- _Stated goal 1_:
In the blog excerpt about Naomi Osaka, which two institutions does the writer say failed?
- _Stated goal 2_:
Carry on the blog excerpt about Naomi Osaka and accommodation, starting after its final sentence.

- _Extract provided_:
====================

Now, Your Humble Blogger doesn’t watch or care about tennis at all. If you asked me a month ago who Naomi Osaka was, I wouldn’t have been able to tell you. If you asked me to name a professional tennis player not named Williams, I’m not sure I would have come up with one. I don’t know anything about Ms. Osaka as a tennis player, and I have no real idea what professional tennis is like.

But what seems to be clear is this: The institutions of professional tennis failed. The institutions of journalism failed.

As is outrageously common, when a person sought accommodation, the institutions responded by defending themselves and attacking the person. Rather than working with the person to find some reasonable accommodation—and as far as I can tell, the proposal to simply not do the pre- and post- game press conferences was already reasonable—the institutions defended their standard practices and traduced the character of the person asking. The person who needs accommodation withdrew. Access was denied.

====================

- _Items_:
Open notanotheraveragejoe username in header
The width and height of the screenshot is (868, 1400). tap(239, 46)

====================

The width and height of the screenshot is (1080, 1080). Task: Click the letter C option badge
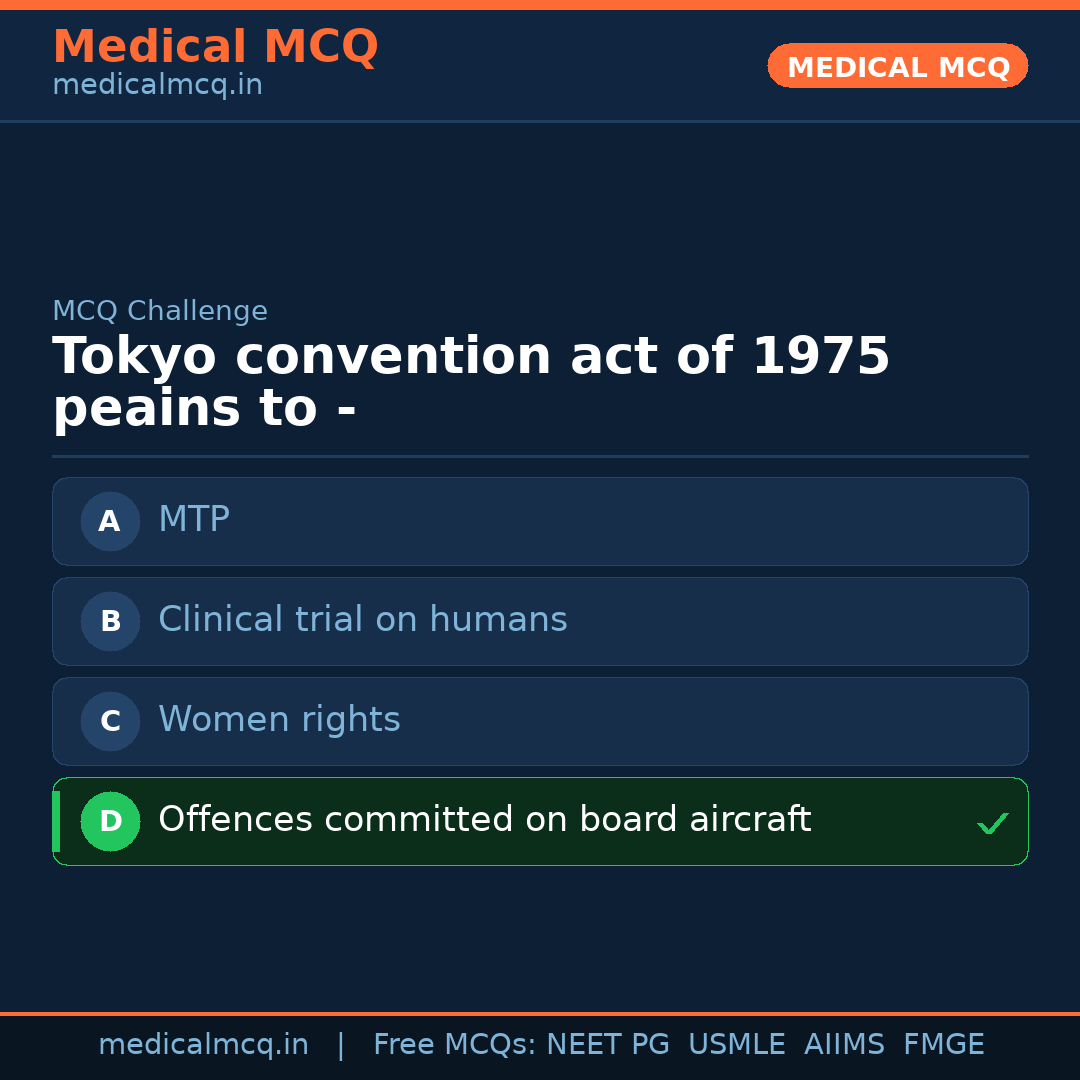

====================

- _Right answer 1_:
The institutions of professional tennis and the institutions of journalism.

- _Right answer 2_:
This isn’t surprising, and it certainly isn’t the greatest outrage of our times, but over the last week or so it has got right up my nose. I’m not sure why. I don’t expect the French Open or the other institutions of professional tennis or of professional sports to be particularly wise or compassionate. I certainly don’t expect sports columnists or other sports journalists to be sensitive or compassionate.

I guess it’s because work in academia, have a spouse in academia and have a child currently in college—I see a whole variety of responses to requests for accommodation, and a whole variety of kinds of requests for accommodation and need for accommodation, and the tennis world is modeling all the wrong sorts of responses.

Tolerabimus quod tolerare debemus,
-Vardibidian.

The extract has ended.